** DATA FOR PROCESSING follows **

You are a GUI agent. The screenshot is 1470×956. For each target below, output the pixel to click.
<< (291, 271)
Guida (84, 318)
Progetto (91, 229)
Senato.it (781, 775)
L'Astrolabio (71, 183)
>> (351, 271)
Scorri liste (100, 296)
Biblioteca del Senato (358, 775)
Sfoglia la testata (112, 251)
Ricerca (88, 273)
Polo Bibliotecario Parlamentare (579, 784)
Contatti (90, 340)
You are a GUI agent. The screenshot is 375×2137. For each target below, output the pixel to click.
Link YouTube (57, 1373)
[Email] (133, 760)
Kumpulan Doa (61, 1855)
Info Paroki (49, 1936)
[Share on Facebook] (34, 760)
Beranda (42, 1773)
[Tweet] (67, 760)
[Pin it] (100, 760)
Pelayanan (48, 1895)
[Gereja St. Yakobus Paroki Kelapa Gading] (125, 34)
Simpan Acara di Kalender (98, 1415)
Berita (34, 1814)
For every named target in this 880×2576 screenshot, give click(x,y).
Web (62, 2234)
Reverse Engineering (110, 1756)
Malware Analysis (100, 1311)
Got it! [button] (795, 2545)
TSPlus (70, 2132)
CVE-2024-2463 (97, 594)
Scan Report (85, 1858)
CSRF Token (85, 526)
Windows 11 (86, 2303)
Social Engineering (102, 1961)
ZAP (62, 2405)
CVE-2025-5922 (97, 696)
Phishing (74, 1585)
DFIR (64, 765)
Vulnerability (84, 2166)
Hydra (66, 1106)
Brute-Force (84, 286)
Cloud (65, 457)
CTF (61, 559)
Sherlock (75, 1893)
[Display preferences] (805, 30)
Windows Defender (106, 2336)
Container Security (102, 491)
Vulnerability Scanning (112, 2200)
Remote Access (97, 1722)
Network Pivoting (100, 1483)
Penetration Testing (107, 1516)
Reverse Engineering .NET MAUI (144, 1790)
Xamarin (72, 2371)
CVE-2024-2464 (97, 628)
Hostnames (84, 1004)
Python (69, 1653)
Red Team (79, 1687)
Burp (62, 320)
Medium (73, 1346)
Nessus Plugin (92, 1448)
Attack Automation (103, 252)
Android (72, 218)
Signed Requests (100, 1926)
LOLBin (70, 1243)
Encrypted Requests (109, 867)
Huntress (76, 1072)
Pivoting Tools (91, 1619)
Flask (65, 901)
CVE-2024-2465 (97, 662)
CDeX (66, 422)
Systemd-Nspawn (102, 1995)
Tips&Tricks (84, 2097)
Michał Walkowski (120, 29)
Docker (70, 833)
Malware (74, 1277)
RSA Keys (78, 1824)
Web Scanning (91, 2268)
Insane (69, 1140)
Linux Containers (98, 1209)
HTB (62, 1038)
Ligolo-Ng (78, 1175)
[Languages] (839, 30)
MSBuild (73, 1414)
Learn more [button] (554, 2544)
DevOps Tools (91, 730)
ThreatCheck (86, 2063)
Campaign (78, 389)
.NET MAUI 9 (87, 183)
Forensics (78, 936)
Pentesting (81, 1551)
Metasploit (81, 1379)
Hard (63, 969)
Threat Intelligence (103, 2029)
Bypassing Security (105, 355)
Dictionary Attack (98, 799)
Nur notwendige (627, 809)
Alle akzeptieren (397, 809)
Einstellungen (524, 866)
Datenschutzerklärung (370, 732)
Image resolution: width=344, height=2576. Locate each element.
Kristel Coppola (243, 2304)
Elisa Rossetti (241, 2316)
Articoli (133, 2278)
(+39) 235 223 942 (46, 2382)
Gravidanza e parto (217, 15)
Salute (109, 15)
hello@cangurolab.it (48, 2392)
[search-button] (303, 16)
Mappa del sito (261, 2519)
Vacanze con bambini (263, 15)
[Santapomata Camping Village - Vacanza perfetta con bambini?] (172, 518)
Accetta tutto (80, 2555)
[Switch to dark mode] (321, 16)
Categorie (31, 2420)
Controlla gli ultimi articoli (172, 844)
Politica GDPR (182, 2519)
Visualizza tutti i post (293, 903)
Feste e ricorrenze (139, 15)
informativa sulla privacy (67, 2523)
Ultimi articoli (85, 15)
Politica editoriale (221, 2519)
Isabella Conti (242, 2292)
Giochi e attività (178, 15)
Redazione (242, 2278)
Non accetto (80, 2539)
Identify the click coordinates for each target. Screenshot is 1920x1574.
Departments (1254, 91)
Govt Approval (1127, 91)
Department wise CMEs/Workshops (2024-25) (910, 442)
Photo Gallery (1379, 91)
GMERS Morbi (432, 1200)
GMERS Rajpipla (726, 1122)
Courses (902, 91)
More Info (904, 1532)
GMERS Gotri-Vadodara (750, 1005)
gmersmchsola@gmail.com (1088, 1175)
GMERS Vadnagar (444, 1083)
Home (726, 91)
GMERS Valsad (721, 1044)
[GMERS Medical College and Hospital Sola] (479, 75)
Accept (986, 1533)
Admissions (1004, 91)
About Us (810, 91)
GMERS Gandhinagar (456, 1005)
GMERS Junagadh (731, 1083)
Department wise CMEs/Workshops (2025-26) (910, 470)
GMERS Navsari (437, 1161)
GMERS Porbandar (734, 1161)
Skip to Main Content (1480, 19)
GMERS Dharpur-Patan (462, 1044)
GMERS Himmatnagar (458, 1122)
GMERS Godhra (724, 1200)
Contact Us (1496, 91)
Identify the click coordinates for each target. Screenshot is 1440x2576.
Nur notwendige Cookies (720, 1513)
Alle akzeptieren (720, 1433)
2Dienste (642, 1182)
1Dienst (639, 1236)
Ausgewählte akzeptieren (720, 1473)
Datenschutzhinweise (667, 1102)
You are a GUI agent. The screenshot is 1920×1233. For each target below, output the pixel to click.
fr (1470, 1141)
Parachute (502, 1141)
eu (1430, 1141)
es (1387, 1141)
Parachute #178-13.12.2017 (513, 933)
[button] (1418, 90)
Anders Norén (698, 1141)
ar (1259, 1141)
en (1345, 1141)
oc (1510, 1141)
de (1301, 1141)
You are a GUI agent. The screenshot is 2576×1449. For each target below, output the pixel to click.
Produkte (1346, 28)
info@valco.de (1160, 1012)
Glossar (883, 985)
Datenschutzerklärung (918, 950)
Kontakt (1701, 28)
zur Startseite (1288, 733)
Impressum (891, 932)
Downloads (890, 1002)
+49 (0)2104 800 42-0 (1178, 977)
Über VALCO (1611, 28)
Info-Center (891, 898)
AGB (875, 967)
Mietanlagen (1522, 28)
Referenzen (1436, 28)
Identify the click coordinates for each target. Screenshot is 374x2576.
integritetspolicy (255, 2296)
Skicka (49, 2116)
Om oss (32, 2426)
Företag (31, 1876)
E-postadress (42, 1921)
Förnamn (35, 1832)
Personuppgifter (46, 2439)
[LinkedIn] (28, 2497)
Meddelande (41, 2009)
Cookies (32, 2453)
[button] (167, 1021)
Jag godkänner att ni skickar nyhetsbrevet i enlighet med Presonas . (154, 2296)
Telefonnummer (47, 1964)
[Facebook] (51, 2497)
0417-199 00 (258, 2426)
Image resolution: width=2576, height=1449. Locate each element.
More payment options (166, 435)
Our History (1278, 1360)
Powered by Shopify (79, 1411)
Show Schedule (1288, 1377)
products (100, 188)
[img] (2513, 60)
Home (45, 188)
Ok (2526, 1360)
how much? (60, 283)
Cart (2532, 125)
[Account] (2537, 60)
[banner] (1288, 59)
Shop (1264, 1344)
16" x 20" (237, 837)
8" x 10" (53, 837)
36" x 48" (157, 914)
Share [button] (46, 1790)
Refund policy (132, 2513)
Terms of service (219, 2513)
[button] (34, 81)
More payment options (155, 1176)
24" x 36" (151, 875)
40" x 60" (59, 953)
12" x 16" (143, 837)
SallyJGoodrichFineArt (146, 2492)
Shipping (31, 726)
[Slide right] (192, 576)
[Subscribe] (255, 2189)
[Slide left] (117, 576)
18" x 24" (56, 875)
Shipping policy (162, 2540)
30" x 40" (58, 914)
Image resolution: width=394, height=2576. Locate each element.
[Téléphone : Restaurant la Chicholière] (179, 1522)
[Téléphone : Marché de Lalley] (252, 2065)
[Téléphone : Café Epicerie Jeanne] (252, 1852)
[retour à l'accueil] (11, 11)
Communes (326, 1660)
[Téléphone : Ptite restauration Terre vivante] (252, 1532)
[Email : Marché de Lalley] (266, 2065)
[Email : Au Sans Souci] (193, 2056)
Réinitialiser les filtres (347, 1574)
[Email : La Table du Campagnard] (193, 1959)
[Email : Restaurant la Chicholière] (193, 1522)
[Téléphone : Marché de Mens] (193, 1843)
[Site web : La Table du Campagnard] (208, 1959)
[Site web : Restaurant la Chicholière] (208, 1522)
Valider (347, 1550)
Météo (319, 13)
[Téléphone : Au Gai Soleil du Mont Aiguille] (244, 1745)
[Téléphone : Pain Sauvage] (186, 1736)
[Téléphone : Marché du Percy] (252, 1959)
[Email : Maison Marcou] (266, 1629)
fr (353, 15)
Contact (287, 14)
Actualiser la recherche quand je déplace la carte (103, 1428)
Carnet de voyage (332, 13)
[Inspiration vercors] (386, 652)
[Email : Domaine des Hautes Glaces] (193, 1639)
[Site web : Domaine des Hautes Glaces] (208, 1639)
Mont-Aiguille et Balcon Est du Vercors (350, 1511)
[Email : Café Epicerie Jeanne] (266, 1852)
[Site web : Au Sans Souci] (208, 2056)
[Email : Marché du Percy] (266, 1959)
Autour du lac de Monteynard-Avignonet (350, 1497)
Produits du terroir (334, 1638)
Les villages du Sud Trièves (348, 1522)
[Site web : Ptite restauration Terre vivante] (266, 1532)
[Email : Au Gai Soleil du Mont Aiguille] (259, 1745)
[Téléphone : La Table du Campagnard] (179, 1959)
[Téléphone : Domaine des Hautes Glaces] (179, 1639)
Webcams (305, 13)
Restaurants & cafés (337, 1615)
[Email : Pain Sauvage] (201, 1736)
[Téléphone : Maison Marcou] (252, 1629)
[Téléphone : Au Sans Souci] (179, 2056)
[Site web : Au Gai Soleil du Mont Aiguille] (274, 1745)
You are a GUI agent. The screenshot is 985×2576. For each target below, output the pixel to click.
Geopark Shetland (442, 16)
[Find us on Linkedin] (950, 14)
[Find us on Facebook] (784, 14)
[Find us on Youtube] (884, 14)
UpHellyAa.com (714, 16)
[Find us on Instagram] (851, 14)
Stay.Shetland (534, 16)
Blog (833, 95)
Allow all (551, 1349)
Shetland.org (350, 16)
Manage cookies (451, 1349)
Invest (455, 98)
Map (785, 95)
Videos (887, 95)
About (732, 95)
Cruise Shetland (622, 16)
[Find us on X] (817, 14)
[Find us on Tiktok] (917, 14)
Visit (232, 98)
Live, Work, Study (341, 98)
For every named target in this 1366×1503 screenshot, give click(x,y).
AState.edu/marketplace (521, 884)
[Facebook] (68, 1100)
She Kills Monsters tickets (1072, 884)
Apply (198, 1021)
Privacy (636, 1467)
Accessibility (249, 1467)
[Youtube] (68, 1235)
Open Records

** End of DATA FOR PROCESSING **

### INSTRUCTIONS FOR THE TASK
For this exercise, repeat exactly the lines of the data above from the one with "Stay.Shetland (534, 16)" down to the one with "[Facebook] (68, 1100)", both end lines included.

### ANSWER SECTION
Stay.Shetland (534, 16)
Blog (833, 95)
Allow all (551, 1349)
Shetland.org (350, 16)
Manage cookies (451, 1349)
Invest (455, 98)
Map (785, 95)
Videos (887, 95)
About (732, 95)
Cruise Shetland (622, 16)
[Find us on X] (817, 14)
[Find us on Tiktok] (917, 14)
Visit (232, 98)
Live, Work, Study (341, 98)
For every named target in this 1366×1503 screenshot, give click(x,y).
AState.edu/marketplace (521, 884)
[Facebook] (68, 1100)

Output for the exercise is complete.